### Exercise details
For this exercise, please return exactly the line containing "Task: Click the environment" and each line after it through the end of the records, with no pictures included.

START Records for the task

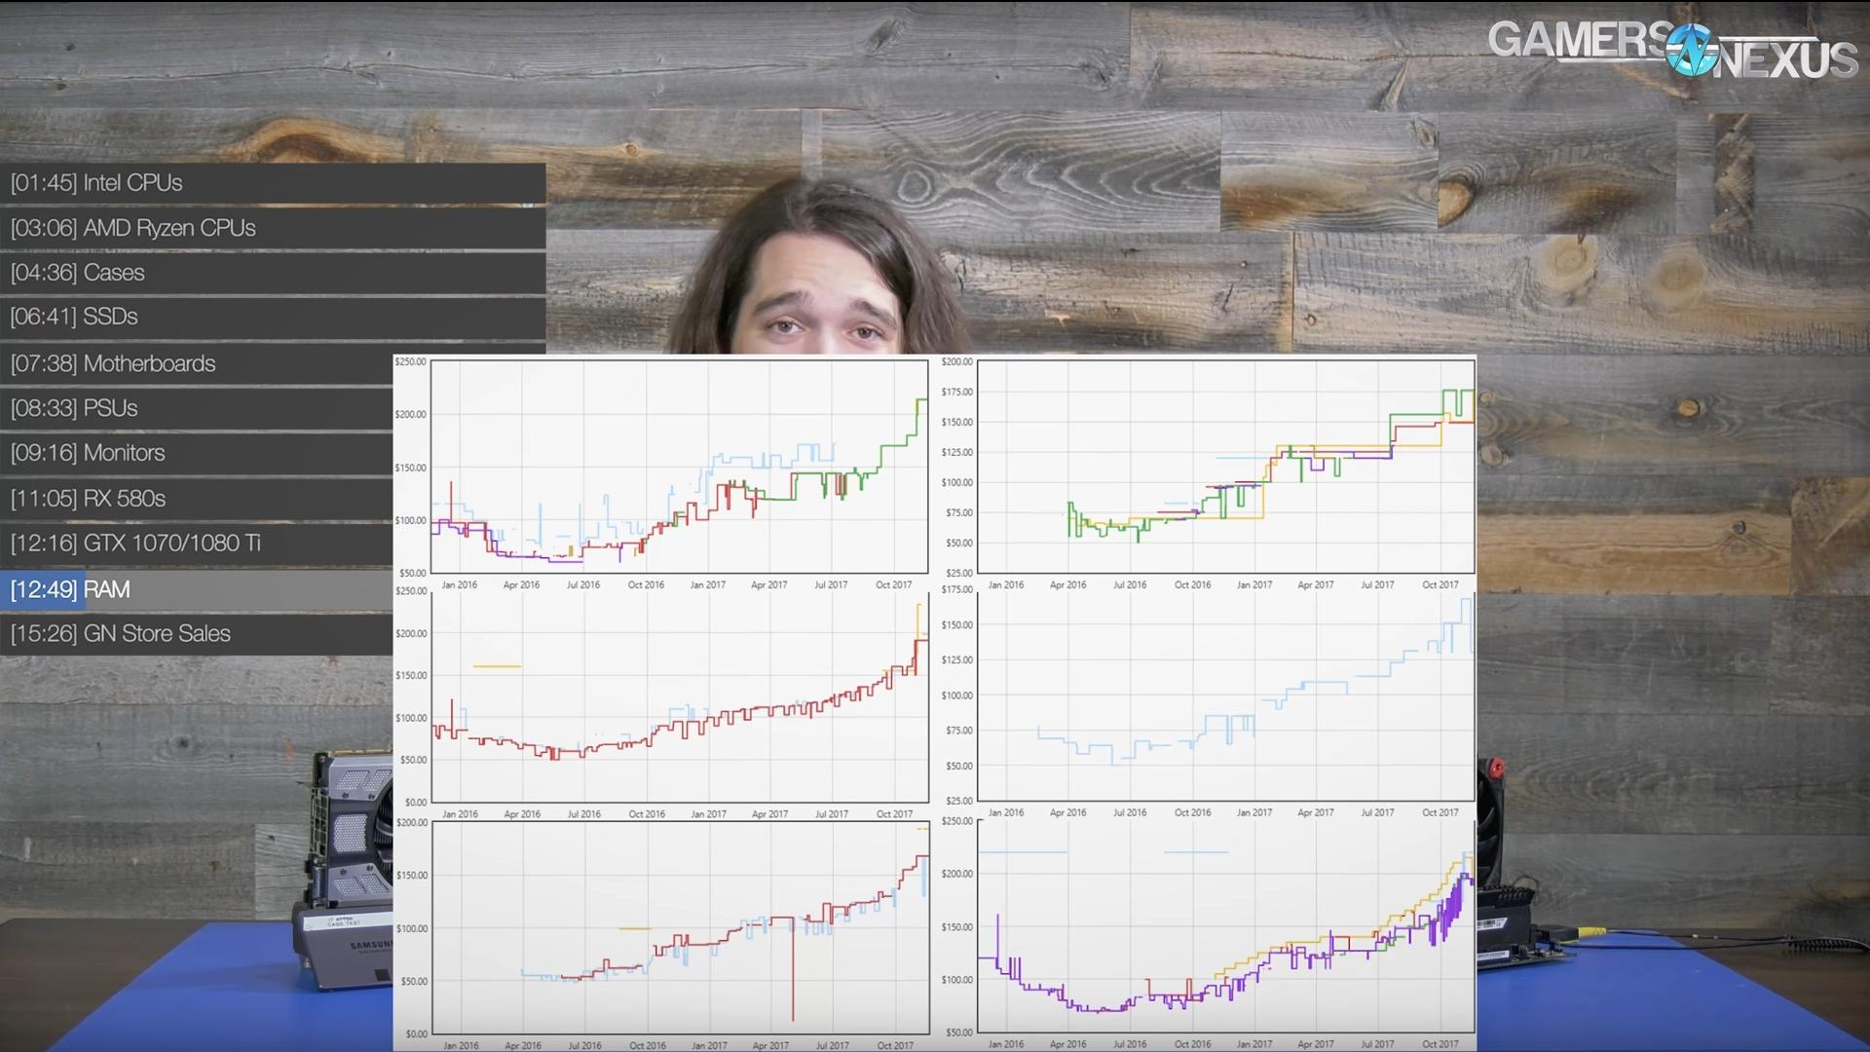The width and height of the screenshot is (1870, 1052).
Task: Click the highlighted 12:49 timestamp label
Action: [43, 590]
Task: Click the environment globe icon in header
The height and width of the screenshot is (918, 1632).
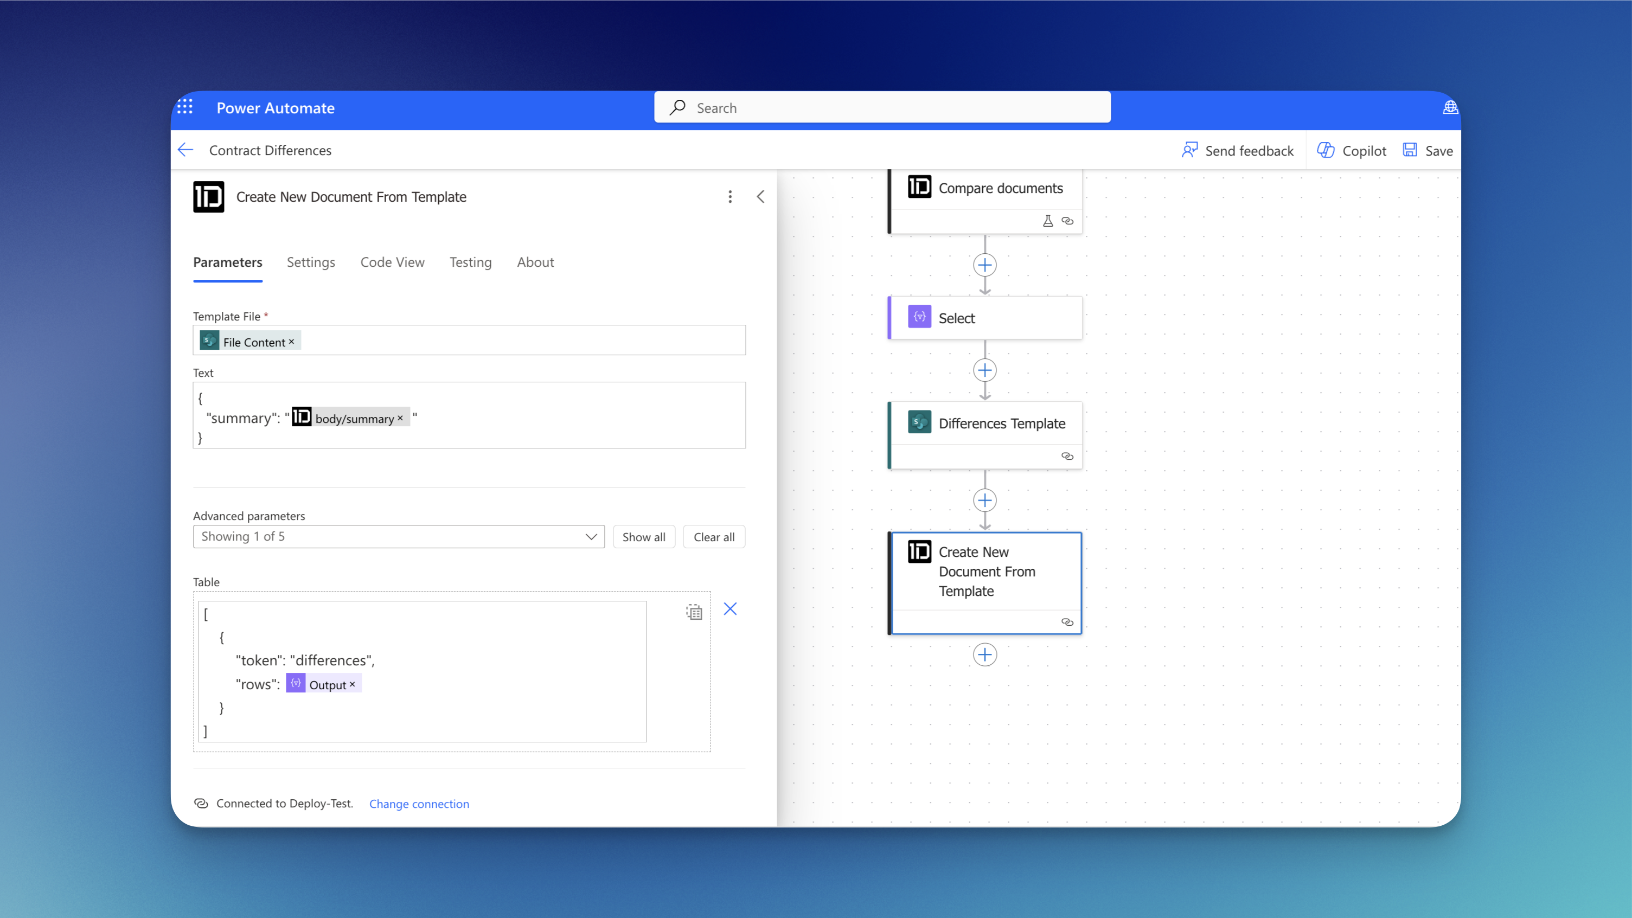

END Records for the task

### Exercise result
Task: Click the environment globe icon in header
The height and width of the screenshot is (918, 1632).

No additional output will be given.